(Source material)

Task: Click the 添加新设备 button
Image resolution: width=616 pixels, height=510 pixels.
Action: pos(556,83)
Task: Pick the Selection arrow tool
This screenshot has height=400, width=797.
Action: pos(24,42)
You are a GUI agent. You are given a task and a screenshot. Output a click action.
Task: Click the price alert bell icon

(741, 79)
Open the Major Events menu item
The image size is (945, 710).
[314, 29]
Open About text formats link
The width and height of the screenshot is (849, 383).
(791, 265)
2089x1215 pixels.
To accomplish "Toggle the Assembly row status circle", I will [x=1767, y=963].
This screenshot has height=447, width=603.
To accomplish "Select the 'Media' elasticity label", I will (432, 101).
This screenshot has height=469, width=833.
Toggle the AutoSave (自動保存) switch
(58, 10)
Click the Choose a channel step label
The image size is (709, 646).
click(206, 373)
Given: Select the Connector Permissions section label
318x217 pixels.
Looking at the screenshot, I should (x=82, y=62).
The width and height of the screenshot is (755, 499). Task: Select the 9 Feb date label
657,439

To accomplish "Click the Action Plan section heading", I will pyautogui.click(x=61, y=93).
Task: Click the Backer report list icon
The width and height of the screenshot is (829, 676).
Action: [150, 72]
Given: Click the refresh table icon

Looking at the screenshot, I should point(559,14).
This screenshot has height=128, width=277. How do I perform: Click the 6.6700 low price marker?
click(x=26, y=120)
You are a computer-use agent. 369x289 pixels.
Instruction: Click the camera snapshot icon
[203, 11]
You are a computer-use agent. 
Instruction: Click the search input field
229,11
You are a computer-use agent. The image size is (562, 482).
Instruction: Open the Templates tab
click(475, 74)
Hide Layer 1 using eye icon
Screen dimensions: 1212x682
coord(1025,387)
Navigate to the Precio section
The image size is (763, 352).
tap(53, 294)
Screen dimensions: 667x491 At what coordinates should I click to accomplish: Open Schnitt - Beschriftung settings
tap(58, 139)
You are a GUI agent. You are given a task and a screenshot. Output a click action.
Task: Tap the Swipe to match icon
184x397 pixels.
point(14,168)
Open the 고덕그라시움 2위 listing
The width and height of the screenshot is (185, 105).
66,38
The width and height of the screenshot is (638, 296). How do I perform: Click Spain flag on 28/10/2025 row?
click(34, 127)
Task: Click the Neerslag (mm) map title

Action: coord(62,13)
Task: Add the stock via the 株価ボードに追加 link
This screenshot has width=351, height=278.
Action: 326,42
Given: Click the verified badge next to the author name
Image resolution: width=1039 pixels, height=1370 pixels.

(End Source material)

- Work instructions -
Transcribe every record above exactly as it appears.

- Solution to the problem -
Task: Click the 添加新设备 button
Image resolution: width=616 pixels, height=510 pixels.
Action: pos(556,83)
Task: Pick the Selection arrow tool
This screenshot has height=400, width=797.
Action: pos(24,42)
You are a GUI agent. You are given a task and a screenshot. Output a click action.
Task: Click the price alert bell icon

(741, 79)
Open the Major Events menu item
The image size is (945, 710).
[314, 29]
Open About text formats link
The width and height of the screenshot is (849, 383).
(791, 265)
2089x1215 pixels.
To accomplish "Toggle the Assembly row status circle", I will [x=1767, y=963].
This screenshot has height=447, width=603.
To accomplish "Select the 'Media' elasticity label", I will (432, 101).
This screenshot has height=469, width=833.
Toggle the AutoSave (自動保存) switch
(58, 10)
Click the Choose a channel step label
The image size is (709, 646).
click(206, 373)
Given: Select the Connector Permissions section label
318x217 pixels.
Looking at the screenshot, I should (x=82, y=62).
The width and height of the screenshot is (755, 499). Task: Select the 9 Feb date label
657,439

To accomplish "Click the Action Plan section heading", I will pyautogui.click(x=61, y=93).
Task: Click the Backer report list icon
The width and height of the screenshot is (829, 676).
Action: [150, 72]
Given: Click the refresh table icon

Looking at the screenshot, I should point(559,14).
This screenshot has height=128, width=277. How do I perform: Click the 6.6700 low price marker?
click(x=26, y=120)
You are a computer-use agent. 369x289 pixels.
Instruction: Click the camera snapshot icon
[203, 11]
You are a computer-use agent. 
Instruction: Click the search input field
229,11
You are a computer-use agent. The image size is (562, 482).
Instruction: Open the Templates tab
click(475, 74)
Hide Layer 1 using eye icon
Screen dimensions: 1212x682
coord(1025,387)
Navigate to the Precio section
The image size is (763, 352).
tap(53, 294)
Screen dimensions: 667x491 At what coordinates should I click to accomplish: Open Schnitt - Beschriftung settings
tap(58, 139)
You are a GUI agent. You are given a task and a screenshot. Output a click action.
Task: Tap the Swipe to match icon
184x397 pixels.
point(14,168)
Open the 고덕그라시움 2위 listing
The width and height of the screenshot is (185, 105).
66,38
The width and height of the screenshot is (638, 296). How do I perform: Click Spain flag on 28/10/2025 row?
click(34, 127)
Task: Click the Neerslag (mm) map title

Action: coord(62,13)
Task: Add the stock via the 株価ボードに追加 link
This screenshot has width=351, height=278.
Action: 326,42
Given: Click the verified badge next to the author name
Image resolution: width=1039 pixels, height=1370 pixels.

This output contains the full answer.